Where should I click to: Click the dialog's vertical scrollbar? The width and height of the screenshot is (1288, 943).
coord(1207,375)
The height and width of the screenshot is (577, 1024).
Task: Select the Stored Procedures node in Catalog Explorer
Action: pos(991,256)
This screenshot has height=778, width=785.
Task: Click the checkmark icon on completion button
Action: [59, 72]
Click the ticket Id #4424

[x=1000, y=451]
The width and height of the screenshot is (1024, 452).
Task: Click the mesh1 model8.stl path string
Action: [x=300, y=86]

- [WHAT YOU ARE ASKED TO DO]
Each record should be returned precisely as written.

- [TASK ANSWER]
Where should I click to: Click the dialog's vertical scrollbar? The width and height of the screenshot is (1288, 943).
coord(1207,375)
The height and width of the screenshot is (577, 1024).
Task: Select the Stored Procedures node in Catalog Explorer
Action: pos(991,256)
This screenshot has height=778, width=785.
Task: Click the checkmark icon on completion button
Action: [59, 72]
Click the ticket Id #4424

[x=1000, y=451]
The width and height of the screenshot is (1024, 452).
Task: Click the mesh1 model8.stl path string
Action: [x=300, y=86]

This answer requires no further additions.